Feel cicada “honeydew.” Kids who stand under a tree full of cicadas will feel a few drops of liquid falling. Its official name is “honeydew," but it’s better known as cicada pee! “It can kind of feel like a shower sometimes, depending on how many are in the tree,” Abraham says. Gross as it might seem to grown-ups, it can get kids talking about the fact that cicadas need to pee and poop, just like we do—and that’s the start of understanding digestion.

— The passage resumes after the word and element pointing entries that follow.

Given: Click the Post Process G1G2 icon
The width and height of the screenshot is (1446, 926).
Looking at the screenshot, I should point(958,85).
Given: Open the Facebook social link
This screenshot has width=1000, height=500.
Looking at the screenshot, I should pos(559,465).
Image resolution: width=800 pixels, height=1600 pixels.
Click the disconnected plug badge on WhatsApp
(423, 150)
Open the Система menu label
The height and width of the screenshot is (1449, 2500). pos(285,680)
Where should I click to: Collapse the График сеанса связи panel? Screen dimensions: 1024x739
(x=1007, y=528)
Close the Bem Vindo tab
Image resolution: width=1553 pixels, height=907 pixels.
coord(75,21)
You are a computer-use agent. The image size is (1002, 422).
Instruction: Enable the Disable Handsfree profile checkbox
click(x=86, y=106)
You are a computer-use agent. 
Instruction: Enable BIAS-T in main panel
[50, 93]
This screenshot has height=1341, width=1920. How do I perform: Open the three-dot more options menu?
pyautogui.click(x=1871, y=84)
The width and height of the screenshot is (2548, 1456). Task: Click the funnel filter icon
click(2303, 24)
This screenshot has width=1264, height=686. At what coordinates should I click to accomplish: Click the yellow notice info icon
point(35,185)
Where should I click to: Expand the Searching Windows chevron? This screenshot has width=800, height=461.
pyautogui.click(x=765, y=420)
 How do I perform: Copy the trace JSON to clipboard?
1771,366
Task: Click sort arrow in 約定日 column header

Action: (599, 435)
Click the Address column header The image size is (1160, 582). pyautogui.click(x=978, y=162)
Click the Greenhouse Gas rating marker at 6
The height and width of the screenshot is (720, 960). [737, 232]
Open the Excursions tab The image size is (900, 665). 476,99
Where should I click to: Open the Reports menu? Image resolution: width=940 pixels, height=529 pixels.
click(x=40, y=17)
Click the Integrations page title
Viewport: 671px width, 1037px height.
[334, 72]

Attract a cicada. Females let males know they’re interested by clicking their wings in between male cicada songs—and the clicking sounds a lot like a kid snapping fingers. “Female wing flicks are sometimes placed between song phrases or within the last part of the song phrase,” explains Chris Simon, professor of ecology and evolutionary biology at University of Connecticut, and a specialist in cicadas. “If a kid can get close to the cicadas, then they can hear individual songs and try clicking to them,” she says. That gives kids the chance to closely see, hear, and even feel the weight of a cicada. (Just make sure to let it rest on your body, then fly away when it’s ready.)